Na última quarta-feira (9), a Câmara dos Deputados aprovou o relatório da deputada Dandara (PT-SP) que modifica a chamada Lei de Cotas no Ensino Superior (12.711/2012). Apesar do saldo positivo, apontado por várias pesquisas, a legislação apresentava problemas pontuais.
Vale lembrar que a política federal de cotas brasileira foca mais grupos em desvantagem econômica do que raciais. Metade das vagas de cada curso é reservada para estudantes de escolas públicas e, metade disso (portanto, 25% do total), para estudantes de baixa renda. As cotas para pretos, pardos e indígenas, bem como as cotas para pessoas com deficiência, incidem sobre essas cotas sociais maiores.
Uma das principais mudanças é a alteração do critério de baixa renda. Na lei atual, podem se beneficiar estudantes oriundos de famílias com renda inferior ou igual a 1,5 salário mínimo per capita (ou R$ 1.980). Isso quer dizer que uma família hipotética com cinco membros que tenha renda total de R$ 9.800 era considerada de baixa renda, o que englobava a imensa maioria dos estudantes do ensino médio público. Como estes concorrem apenas entre si, os estudantes menos pobres dentre os pobres acabavam ocupando a maior parte dessa cota. A nova redação reduz o limite para um salário mínimo per capita (R$ 1.320), teto mais adequado à realidade social brasileira. Vale lembrar que estudantes que ganham mais permanecem acessando as cotas de escola pública, independentemente da renda.
Outra mudança é que candidatos cotistas passam a competir primeiro com os da ampla concorrência. Estudos recentes mostraram que alguns cotistas tinham notas de entrada superiores às de não cotistas em cerca de 25% das graduações no Sisu. Embora tivessem um desempenho superior aos estudantes da ampla concorrência, esses só podiam concorrer dentro de suas cotas. A mudança visa a corrigir distorções como esta, fazendo com que as cotas continuem funcionando como piso e não como teto.
Além disso, quilombolas são incluídos no rol de beneficiários e recomenda-se às universidades que estabeleçam ações afirmativas nos programas de pós-graduação.
Mas talvez a principal mudança seja aquela sobre a revisão da política. A redação vigente previa a revisão da lei em 2022, o que não aconteceu. Como ela não falava em nenhum prazo de validade, a lei continua vigendo até hoje. No entanto, isso criou um cenário de insegurança jurídica.

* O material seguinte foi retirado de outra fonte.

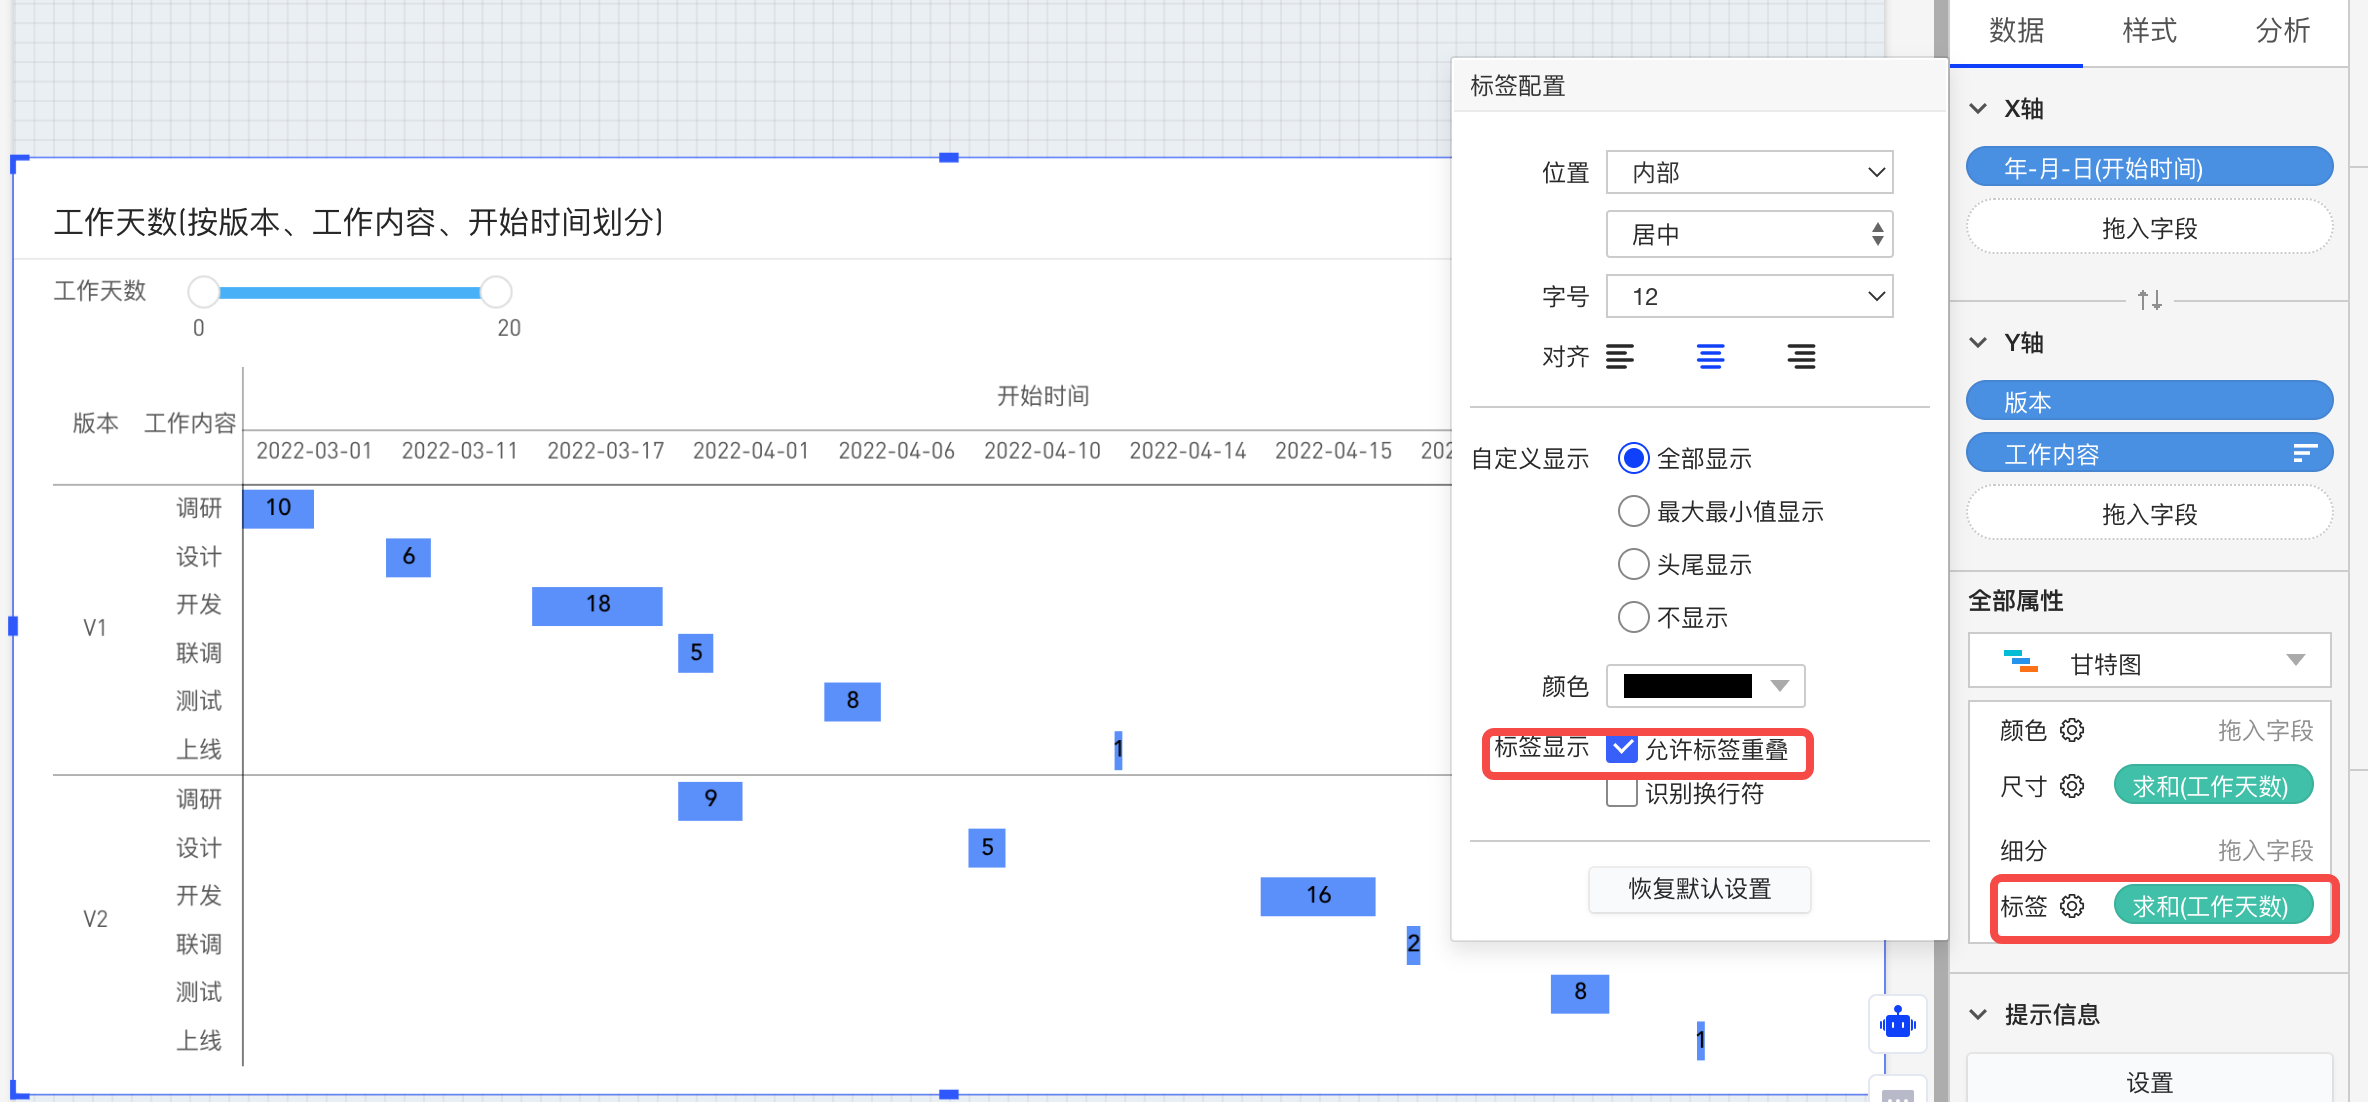
Task: Open settings gear next to 标签
Action: tap(2072, 906)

A nova lei torna a política permanente, contudo obriga o governo a fazer avaliações a cada dez anos. Mais importante ainda, ela obriga os ministérios envolvidos a sistematizar e disponibilizar os dados necessários para tal, uma demanda antiga da academia e dos movimentos sociais.
Enquanto outros países vêm retrocedendo em suas ações afirmativas, a exemplo dos Estados Unidos, a mudança na Lei de Cotas dá um passo para sua consolidação e aprimoramento. O projeto ainda será discutido no Senado.